Impact of B.C. drunk driving laws explored in ICBC report raises questions
Report and lawyer Michael Mulligan say data to determine impact of new laws is problematic
CBC News
Posted: Jan 22, 2016 6:29 AM PT Last Updated: Jan 22, 2016 12:16 PM PT

http://www.cbc.ca/news/canada/britis...port-1.3414817
Impact of B.C. drunk driving laws explored in ICBC report raises questions - British Columbia - CBC News


British Columbia's impaired driving laws are the toughest in Canada but have also been controversial and battled in court. (Darryl Dyck/ Canadian Press)

A Victoria lawyer says an internal ICBC report he obtained through a freedom of information request shows significant issues with the province's assertion that its controversial impaired driving laws save lives.

In 2010, B.C. imposed the toughest impaired driving laws in Canada, with roadside penalties including immediate driving prohibitions, vehicle impounding for up to 30 days, and steep fines.

The report examines the number of fatal collisions before and after the laws were put in place. It suggests there was a reduction of 36 fatalities and $8.4 million in claims savings per year because of the laws.

The province has long argued the laws save lives. Multiple legal challeges resulted in the province amending the legislation in 2012.

"The laws are extremely effective. People understand that they must not drink and drive, that it's dangerous to people around them, that it's dangerous on our roads," said B.C. Attorney General Suzanne Anton.

"Our very significant penalties are a great deterrent to people drinking and driving."

Anton said the laws have been so effective, other provinces have expressed interest in adopting them.

'Misleading' information

But lawyer Michael Mulligan, who obtained the internal report, says the report itself outlines the problem with the data and the conclusions drawn from it.

"There's no baseline, so you can't figure out where you're coming from," he said.

"Another [problem] is a statistical one. The police don't include any contributing factors in the information they collect. If you don't know what any of the contributing factors are, you can't draw conclusions about was alcohol impairment one of them or not."

The report also outlines since the laws were implemented province-wide, there's no adequate control data.
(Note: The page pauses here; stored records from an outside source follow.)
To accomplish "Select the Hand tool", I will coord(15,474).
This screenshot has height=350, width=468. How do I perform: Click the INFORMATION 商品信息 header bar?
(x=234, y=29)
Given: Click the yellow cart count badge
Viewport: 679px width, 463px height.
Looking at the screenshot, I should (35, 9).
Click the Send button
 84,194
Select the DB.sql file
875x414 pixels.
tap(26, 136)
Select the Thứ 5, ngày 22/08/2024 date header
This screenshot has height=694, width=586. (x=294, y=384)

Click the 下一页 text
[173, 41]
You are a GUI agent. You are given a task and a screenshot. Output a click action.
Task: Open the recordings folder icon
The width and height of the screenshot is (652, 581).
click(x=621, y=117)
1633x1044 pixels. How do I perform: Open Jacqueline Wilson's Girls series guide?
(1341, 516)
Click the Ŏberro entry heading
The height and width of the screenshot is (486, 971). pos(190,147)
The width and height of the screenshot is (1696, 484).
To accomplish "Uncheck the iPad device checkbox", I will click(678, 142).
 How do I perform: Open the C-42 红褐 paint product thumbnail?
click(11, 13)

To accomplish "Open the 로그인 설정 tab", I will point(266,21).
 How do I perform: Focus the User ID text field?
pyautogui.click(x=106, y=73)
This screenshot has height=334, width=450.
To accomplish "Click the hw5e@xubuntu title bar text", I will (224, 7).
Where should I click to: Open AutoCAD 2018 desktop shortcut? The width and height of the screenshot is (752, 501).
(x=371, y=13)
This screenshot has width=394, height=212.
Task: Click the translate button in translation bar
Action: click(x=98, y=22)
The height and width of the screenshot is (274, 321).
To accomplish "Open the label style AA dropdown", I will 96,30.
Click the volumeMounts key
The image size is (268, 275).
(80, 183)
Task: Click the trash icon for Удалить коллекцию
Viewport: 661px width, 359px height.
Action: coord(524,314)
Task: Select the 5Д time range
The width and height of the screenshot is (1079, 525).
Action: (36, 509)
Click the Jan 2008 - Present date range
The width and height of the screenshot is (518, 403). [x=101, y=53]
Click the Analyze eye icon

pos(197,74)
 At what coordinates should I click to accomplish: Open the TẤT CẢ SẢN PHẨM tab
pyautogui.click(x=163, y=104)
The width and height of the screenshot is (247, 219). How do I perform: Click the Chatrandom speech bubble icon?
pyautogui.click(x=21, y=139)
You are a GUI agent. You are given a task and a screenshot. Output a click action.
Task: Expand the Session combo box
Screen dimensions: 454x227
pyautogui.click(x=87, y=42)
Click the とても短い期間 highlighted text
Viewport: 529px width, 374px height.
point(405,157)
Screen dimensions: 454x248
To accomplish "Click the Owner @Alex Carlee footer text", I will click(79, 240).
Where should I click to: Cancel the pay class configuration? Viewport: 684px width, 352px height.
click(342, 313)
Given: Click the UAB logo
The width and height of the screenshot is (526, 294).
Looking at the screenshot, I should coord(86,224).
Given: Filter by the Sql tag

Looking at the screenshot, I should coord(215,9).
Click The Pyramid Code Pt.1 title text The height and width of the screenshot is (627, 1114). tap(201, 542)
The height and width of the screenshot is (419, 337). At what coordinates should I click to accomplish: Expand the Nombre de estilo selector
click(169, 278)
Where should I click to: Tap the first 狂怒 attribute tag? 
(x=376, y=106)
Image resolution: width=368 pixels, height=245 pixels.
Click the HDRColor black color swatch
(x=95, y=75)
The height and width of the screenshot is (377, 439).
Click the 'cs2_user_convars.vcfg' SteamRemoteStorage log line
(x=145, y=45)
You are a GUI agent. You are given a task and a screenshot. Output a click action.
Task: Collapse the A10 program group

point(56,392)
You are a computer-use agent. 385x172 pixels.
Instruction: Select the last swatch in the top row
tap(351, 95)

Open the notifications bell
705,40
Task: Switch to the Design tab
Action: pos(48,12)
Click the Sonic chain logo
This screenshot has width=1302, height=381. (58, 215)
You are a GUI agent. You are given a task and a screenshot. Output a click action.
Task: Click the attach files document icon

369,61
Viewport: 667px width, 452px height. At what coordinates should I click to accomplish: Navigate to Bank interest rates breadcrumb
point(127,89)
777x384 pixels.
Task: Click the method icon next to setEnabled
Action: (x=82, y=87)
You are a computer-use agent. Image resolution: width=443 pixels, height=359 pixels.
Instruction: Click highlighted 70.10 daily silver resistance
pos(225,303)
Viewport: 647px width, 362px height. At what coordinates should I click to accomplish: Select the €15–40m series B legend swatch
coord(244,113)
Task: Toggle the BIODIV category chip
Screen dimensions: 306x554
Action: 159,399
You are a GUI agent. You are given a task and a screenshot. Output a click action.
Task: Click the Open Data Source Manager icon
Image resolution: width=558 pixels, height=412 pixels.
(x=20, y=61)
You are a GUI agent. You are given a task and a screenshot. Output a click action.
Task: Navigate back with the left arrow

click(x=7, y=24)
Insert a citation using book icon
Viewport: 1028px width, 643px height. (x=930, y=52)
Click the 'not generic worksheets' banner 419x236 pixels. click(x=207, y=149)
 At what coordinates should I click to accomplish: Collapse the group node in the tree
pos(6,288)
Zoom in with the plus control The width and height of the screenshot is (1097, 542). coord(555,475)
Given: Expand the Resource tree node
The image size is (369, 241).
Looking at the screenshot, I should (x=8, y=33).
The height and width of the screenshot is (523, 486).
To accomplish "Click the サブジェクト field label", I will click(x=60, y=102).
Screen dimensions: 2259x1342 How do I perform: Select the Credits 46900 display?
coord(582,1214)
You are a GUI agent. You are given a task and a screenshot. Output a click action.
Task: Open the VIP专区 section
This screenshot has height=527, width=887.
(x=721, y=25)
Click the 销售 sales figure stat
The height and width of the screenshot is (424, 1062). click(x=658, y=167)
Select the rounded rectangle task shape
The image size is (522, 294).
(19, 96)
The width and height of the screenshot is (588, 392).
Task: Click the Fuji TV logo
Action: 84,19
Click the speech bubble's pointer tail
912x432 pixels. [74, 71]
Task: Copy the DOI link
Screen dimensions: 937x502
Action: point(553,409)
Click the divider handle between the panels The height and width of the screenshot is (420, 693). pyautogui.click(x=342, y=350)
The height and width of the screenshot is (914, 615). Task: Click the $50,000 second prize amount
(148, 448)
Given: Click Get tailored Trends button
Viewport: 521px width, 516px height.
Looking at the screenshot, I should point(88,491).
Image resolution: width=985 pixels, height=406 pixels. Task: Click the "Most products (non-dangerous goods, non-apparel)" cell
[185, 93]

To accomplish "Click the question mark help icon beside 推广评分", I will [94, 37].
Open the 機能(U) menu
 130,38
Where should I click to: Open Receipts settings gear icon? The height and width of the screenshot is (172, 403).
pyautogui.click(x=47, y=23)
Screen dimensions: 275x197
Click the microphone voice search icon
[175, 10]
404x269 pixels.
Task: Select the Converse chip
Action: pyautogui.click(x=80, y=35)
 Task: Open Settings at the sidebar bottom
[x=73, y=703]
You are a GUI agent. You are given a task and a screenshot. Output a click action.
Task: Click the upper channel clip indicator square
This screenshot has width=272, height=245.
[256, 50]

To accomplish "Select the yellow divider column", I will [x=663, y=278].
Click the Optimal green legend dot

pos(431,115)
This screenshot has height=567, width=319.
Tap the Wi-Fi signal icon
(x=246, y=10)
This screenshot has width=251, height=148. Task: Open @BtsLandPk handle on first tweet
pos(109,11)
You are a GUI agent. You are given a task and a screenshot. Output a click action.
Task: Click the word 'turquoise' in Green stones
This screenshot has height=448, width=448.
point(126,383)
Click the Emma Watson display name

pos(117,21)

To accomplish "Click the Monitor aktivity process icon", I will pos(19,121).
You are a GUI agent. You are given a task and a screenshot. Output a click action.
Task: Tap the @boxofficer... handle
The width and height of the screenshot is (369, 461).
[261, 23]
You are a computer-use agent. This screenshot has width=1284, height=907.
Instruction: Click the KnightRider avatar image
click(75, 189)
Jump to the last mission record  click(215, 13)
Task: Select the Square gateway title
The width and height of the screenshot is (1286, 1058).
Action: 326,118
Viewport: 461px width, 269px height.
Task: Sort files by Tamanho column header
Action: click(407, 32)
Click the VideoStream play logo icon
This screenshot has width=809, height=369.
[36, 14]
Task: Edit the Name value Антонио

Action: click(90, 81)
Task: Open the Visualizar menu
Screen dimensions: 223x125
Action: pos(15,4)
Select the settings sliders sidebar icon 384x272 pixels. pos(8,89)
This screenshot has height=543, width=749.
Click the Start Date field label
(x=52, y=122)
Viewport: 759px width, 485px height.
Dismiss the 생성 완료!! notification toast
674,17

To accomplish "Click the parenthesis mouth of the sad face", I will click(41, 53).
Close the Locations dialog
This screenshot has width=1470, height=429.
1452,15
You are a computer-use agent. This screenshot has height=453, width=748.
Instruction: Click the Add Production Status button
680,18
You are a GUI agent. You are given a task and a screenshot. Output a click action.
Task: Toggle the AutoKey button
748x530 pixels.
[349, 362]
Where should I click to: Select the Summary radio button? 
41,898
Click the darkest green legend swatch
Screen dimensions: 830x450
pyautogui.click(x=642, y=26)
Mulligan says it took ICBC a year to provide the report after he filed his FOI request, even though he was legally entitled to receive it within 30 days.

During that time, he says, decisions were made at Supreme Court based on the province's assertion that any limits on fairness imposed by the laws were justifiable given they saved lives.

"There's still a legitimate debate about whether this thing is effective or ineffective," he said. "But to not release the information and to portray it as clearly working, which can't reasonably be said, is misleading."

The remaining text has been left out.